Monday 20 March 2017

Sunday 19th March 2017

Welcome to the weekend. Again.

For various reasons, we both have been washed out thanks to the previous week, so the choice not to do too much was not a hard one to take. And in truth the weather was not going to be too good anyway, so let us just stay around the house, do the garden and me do some cooking.

Seventy six Of course, there is some football to watch, so I sit with a coffee on the sofa and begin to watch. Outside the birds are busy eating the seed i had put on. When people walk by, or they hear a strange noise, they fly away. At one point, when there is a large number of starlings in the garden, they all take off as one, and a split second later, I see a brown shadow fly by, just under the level of the top of the window. I get up to investigate, and on the fence the other side of the road sits a Sparrowhawk, just resting and looking about.

Sparrowhawk Accipiter nisus I am stunned for a while, then Jools having come down when I called out to her, asks why I don't take a shot. So I grab the camera which has the macro lens fitted, just to get something. Then, as Jools watches the hawk, I fir the large lens, telling myself all the while he will be gone when I have the lens ready.

But, walking to the window, it is still there, I fire off some shots before, with a flourish, it flies off into the garden, but I get one last shot with it's tail feather spread out, but no head in the shot as it was partially hidden by fir trees.

Wow, excitement.

But back to the football and the coffee. I do check the fence from time to time, and certainly there are few birds about feeding in the garden for a couple of hours.

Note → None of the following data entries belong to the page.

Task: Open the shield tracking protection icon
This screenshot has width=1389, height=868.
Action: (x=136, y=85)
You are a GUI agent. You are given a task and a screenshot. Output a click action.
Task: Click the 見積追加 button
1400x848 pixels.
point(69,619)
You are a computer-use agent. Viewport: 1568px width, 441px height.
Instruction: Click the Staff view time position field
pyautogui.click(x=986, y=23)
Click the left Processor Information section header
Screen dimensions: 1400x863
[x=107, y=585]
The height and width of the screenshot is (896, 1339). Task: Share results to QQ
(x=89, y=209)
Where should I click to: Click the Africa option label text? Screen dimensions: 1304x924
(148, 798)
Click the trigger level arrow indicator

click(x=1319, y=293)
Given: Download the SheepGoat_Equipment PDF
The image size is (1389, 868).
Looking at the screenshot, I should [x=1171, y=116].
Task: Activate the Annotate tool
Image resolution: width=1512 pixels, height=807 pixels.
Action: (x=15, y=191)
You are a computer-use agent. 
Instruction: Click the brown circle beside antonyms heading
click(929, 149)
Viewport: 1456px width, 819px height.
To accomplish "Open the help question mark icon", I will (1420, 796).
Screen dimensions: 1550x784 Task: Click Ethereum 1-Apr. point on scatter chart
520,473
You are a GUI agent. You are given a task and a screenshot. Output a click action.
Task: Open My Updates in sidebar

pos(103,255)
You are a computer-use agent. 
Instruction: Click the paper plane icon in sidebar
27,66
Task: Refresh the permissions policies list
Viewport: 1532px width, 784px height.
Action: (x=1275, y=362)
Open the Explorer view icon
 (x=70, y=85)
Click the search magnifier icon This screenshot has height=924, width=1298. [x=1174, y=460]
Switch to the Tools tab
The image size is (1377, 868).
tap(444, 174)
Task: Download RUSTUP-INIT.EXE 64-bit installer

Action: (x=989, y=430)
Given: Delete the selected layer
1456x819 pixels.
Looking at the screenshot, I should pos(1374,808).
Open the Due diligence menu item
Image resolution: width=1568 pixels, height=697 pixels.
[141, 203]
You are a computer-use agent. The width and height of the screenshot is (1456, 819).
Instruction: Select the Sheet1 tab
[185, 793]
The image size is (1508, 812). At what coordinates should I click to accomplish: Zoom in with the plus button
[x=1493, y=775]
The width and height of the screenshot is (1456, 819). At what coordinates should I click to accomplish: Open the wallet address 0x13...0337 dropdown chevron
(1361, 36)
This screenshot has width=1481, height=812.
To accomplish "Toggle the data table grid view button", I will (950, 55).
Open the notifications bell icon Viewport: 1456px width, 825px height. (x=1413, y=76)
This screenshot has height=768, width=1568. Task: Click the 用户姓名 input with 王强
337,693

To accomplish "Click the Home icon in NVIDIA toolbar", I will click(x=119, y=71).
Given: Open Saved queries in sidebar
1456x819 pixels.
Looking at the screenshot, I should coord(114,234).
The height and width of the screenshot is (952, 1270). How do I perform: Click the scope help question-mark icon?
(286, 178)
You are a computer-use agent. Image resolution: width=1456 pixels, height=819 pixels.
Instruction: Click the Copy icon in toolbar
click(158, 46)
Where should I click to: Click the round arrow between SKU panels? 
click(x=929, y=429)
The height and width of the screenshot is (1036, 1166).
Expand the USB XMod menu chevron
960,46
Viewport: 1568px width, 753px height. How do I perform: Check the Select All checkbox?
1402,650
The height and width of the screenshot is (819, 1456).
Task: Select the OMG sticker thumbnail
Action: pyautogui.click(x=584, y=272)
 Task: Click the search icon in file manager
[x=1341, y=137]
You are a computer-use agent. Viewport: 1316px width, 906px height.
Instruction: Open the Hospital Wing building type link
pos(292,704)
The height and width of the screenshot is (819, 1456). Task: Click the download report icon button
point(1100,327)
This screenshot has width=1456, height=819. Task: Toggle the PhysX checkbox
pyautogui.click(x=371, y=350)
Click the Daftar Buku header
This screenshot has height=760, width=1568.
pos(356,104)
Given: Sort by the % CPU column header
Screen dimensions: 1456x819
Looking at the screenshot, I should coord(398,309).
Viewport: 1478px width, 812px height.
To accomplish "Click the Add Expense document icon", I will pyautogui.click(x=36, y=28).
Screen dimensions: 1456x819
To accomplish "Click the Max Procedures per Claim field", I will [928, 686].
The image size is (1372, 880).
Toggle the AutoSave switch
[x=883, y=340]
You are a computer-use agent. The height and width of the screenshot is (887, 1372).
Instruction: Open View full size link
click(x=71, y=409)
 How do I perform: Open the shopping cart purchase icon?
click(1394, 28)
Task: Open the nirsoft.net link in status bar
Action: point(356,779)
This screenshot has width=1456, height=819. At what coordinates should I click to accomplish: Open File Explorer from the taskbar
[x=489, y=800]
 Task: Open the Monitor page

I had gone back to Tesco later on Saturday to pick up some olive trees, as you do, and also got croissants, so in a major change we have them on Sunday instead of bacon. Still good mind.

Then it is back out into the garden, and the problem of finding a way to train wisteria up the shelter, and how to hang a terracotta jar for birds to nest in (don't ask). Turns out that the latter was beyond us, as we did not have the right fixings, and also turns out that wisteria will grow and grow and serious thought must be given as to how it will be there in the longterm, and attached to the shelter. Jools moves plants in pots from the patio in preparation for planting in the old raspberry bed, all exciting stuff I'm sure you'd agree, but all necessary.

For lunch, I tried something new, something else from the Long Weekend book; chickpea and fennel seed fritters. They are made with chickpea flour: who knew there was such a thing, you mix the flour, water and seeds in a pan until it makes a paste, put it in a tin, slice when cold and shallow fry. Once golden brown you put three or four slices in a bread roll, squeeze lemon juice on them and sprinkle with salt crystals. Not sure if it was quite as good as hoped, but interesting, and worth doing. Good news is that I have enough flour to have them three more times.

It was afternoon, and it would have been easy to have carry on working, but in fact, Jools went for a snooze and I retired to the sofa to listen to football, and so the afternoon passes in rather a pleasant way.

Evening comes, and instead of something cooked, we have the last of the bread we had with insalata caprese on Saturday. We know how to live.

It might have been a quiet weekend, but there is some interesting stuff coming up over the next couple of months, I promise you. We round the day off on the sofa watching a documentary about sound, and learn much, then it is robot wars, which is good and non-taxing, as it should be.